Raja of Sant
- Reign: 22 December 1946 – 1948
- Predecessor: Jorawarsinhji
- Successor: Krishnakumarsinhji
- Born: 1 December 1907
- Died: 1948
- Spouse: Hansa Kumari
- Issue: Krishnakumarsinhji

Names
- Pravinsinhji Jorawarsinhji
- Father: Jorawarsinhji

= Pravinsinhji =

Raja of Sant (1946-1948)

Pravinsinhji was the ruler of Sant from 1946 until his death in 1948.

== Early life, family, and education ==
Pravinsinhji was born on 1 December 1907 to Jorawarsinhji. He received his elementary education at home. He then joined the Rajkumar College, Rajkot. After completing the Diploma Examination there, he attended the Princes School in Baroda, which he left in 1925 after passing the School Leaving Certificate Examination of the Bombay University.

He married Hansa Kumari, a daughter of Vijayarajaji, the Maharao of Cutch, by his wife Padma Kunverba, on 15 May 1928 at Bhuj.

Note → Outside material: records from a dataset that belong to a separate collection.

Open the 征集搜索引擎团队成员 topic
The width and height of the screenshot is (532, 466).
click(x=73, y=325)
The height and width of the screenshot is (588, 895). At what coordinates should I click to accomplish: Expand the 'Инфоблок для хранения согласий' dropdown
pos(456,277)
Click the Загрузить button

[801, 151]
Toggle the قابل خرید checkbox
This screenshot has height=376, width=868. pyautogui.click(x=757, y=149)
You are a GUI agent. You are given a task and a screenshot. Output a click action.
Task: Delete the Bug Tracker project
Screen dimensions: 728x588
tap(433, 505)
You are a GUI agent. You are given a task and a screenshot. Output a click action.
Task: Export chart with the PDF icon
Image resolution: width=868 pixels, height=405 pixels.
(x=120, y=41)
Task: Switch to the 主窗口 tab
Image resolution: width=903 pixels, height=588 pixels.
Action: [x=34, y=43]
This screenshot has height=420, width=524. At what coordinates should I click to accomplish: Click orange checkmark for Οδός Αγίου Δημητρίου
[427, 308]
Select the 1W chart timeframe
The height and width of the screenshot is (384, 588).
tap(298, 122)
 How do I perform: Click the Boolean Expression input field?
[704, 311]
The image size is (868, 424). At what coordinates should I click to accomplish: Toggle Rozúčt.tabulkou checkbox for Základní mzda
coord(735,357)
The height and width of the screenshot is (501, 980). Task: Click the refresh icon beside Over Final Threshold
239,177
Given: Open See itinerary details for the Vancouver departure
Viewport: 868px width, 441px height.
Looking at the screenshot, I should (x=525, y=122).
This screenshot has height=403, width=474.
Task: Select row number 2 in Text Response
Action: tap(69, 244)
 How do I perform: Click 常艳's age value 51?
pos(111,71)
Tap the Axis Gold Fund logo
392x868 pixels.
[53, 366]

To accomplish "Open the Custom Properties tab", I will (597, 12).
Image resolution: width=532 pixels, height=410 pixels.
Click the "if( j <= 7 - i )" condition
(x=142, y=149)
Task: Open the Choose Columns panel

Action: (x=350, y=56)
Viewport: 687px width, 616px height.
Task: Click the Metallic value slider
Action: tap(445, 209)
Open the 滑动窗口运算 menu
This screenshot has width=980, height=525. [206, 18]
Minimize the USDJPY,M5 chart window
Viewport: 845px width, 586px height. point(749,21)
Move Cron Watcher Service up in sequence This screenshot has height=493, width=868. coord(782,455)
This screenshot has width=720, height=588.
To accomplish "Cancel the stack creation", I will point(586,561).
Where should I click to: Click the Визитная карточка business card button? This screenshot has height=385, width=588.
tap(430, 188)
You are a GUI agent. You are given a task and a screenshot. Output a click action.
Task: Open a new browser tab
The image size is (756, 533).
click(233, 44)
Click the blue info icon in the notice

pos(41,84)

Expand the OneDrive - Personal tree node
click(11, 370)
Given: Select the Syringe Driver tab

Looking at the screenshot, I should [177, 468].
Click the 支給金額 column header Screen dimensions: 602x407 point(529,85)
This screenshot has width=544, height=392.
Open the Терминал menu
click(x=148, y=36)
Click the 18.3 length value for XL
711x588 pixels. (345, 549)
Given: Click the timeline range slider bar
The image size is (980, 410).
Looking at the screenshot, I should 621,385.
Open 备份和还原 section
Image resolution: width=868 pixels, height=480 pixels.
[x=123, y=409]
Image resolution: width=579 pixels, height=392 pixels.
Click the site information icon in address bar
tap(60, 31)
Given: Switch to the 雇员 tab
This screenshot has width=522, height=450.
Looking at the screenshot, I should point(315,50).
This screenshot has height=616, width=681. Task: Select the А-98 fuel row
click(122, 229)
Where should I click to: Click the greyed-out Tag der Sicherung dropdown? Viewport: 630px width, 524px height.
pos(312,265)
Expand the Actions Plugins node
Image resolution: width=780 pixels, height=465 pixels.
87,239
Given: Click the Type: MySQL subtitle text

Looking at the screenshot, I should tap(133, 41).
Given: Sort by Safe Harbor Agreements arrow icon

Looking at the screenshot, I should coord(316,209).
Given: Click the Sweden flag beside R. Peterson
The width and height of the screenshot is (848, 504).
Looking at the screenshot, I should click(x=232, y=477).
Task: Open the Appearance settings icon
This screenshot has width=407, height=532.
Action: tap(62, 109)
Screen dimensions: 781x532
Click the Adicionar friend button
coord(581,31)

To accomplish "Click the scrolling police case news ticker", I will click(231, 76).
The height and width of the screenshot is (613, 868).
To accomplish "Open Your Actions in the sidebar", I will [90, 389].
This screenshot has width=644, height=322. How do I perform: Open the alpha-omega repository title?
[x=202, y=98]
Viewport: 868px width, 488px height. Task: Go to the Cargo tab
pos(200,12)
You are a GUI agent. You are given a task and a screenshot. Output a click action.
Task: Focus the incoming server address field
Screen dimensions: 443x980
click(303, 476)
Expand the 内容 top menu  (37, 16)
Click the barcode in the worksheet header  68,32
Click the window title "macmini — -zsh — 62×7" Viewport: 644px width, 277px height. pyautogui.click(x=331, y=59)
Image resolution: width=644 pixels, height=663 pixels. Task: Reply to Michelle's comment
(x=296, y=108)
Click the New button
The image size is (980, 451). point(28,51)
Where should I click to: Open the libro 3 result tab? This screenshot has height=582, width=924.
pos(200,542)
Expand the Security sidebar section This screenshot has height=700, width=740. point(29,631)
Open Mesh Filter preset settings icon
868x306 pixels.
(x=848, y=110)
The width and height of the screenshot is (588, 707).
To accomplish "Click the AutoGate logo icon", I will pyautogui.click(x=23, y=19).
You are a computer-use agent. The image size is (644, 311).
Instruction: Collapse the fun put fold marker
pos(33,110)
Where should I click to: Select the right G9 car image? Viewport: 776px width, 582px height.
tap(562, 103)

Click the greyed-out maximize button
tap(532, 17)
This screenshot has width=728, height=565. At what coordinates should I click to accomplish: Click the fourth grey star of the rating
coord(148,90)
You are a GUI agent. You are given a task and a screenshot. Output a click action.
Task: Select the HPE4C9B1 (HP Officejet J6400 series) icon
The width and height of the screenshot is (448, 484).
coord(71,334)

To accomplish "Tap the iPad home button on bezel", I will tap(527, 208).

By her, he had a son, Krishnakumarsinhji.

== Reign ==
Upon the death of his father on 22 December 1946, he succeeded to his title, rank, and dignity as the ruler of Sant. Upon the partition of India, he signed an instrument of accession to accede his state to the Dominion of India. By this instrument, he vested in the Dominion of India powers in relation to the defence, external affairs, and communications of his state. He later entered into a merger agreement with the Governor-General of India on 19 March 1948.

== Death ==
He died of heart failure at his residence in Mumbai in 1948, and was succeeded by his son, Krishnakumarsinhji.